BEGIN Source document

CUs need to stay apprised of which areas are strengths and which need shoring up when it comes to keeping members happy, and they can do that through comprehensive surveys and analytical tools such as CFI Group's own Credit Union Monitor Solutions.

"More and more organizations tend to rely on web-based surveys, inviting members to come to the website to fill out a survey," said Quenaudon, noting that Internet surveys are more flexible and user friendly than automated phone surveys. "That data feeds our analytical system, which not only calculates the [satisfaction] scores, but also mathematically identifies where the weaknesses are."

When those weaknesses are identified, Quenaudon suggested that CUs should attack one at a time, beginning with the areas that will boost member satisfaction most efficiently. As those weaknesses become sources of strength, the institutions should start to see the changes reflected in the bottom line.

"It really enables managers of credit unions to look at the holistic situation and understand what needs to be done to get better word of mouth and higher share of wallet," Quenaudon said of Credit Union Monitor.

Boosting a credit union's positive image in the community as a whole can be much tougher, he noted, as surveying non-members is impractical and many image-realated marketing efforts lack ROI data. Quenaudon suggested engaging the community through a variety of social media efforts to continue the dialogue.

"Blogs are becoming more and more popular in terms of improving, or destroying, the brand and image of the company," he said. "That's a medium you do not control but you can influence to some extent by having a good relationship with your members, keeping an eye on what is out there, and proactively communicating."

CUs should also feel free to concede their weaknesses while reiterating their constant commitment to improving service.

"You can't hide anymore, and since you can't hide, you might as well be proactive," Quenaudon said.

END Source document
BEGIN Information given

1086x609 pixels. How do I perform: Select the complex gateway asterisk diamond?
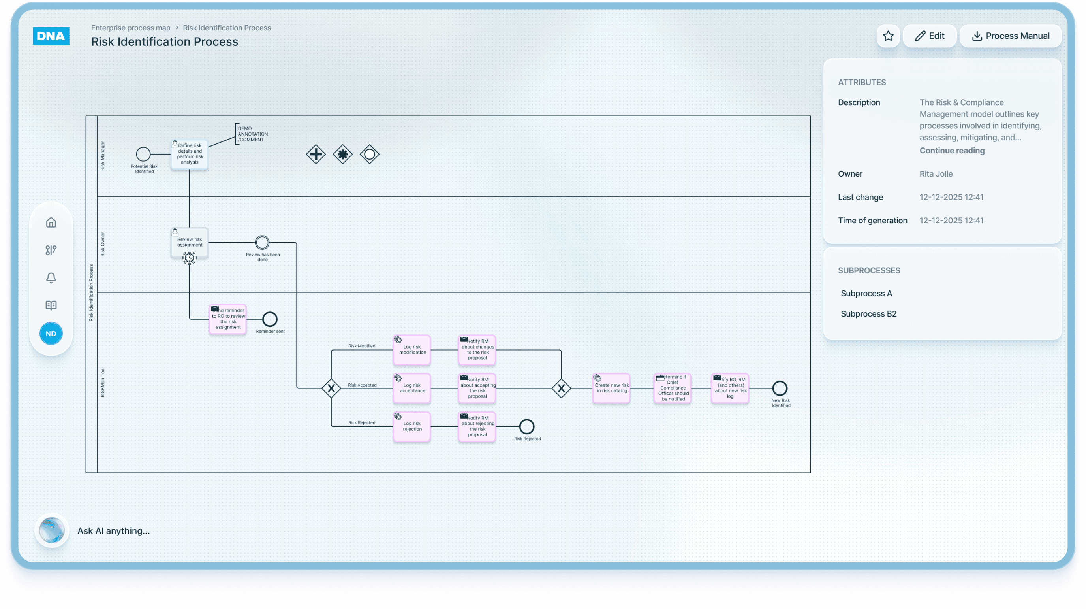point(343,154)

END Information given
BEGIN Information given

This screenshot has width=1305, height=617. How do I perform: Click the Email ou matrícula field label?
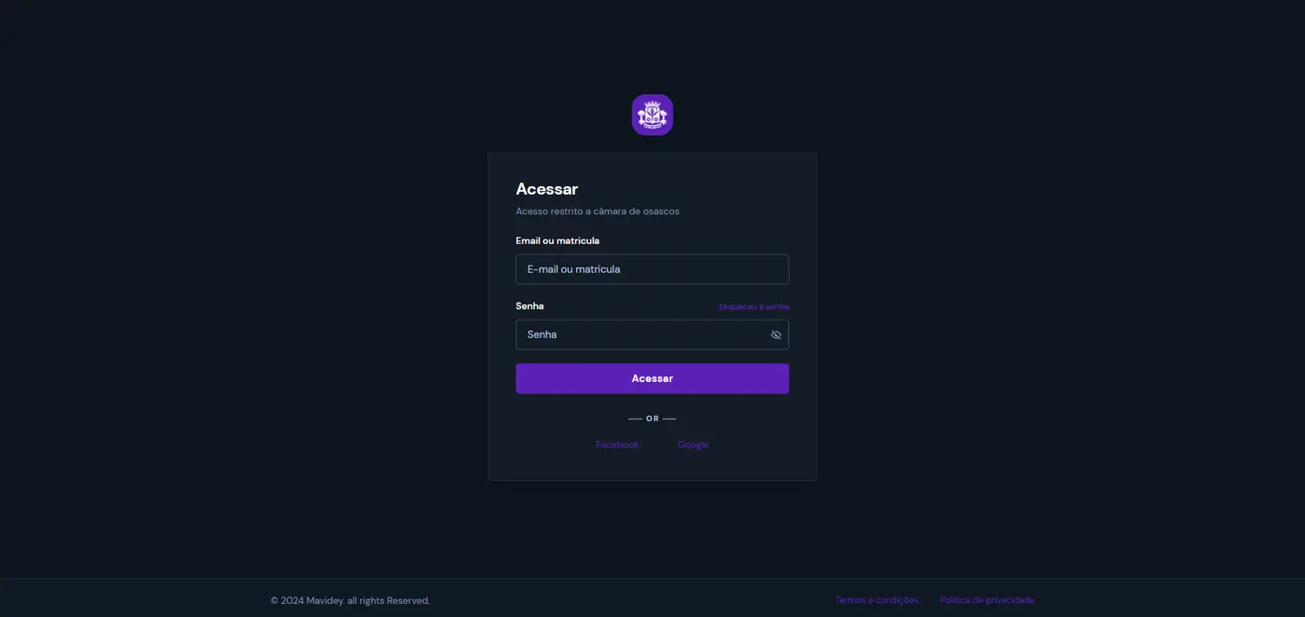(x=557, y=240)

END Information given
BEGIN Information given

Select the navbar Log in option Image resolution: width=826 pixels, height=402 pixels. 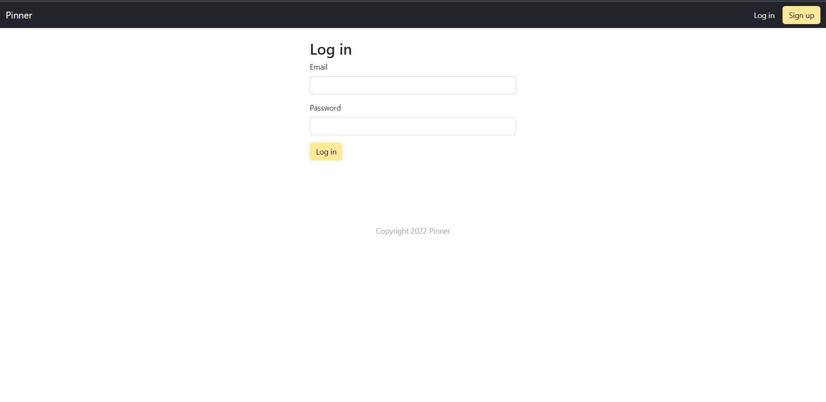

END Information given

**Actions to take:**
1) From the credit union article, list the ways a company can influence what blogs say about it, according to Quenaudon.
2) Put this sentence from the credit union article into Spanish: "CUs should also feel free to concede their weaknesses while reiterating their constant commitment to improving service."
The data above come from a different source than the credit union article.

**Answers to the problems:**
1)
- Having a good relationship with your members
- Keeping an eye on what is out there
- Proactively communicating

2) Las cooperativas de crédito también deberían sentirse libres de reconocer sus debilidades mientras reiteran su compromiso constante de mejorar el servicio.